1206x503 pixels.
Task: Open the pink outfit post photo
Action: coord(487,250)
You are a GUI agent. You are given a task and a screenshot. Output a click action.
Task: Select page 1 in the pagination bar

☆ ☆ ☆ ☆ ☆ ☆ ☆

**Your objective**:
From the line containing "You are a GUI" to the final line above, output everything. Change nothing and add nothing.

**Exercise result**:
You are a GUI agent. You are given a task and a screenshot. Output a click action.
Task: Select page 1 in the pagination bar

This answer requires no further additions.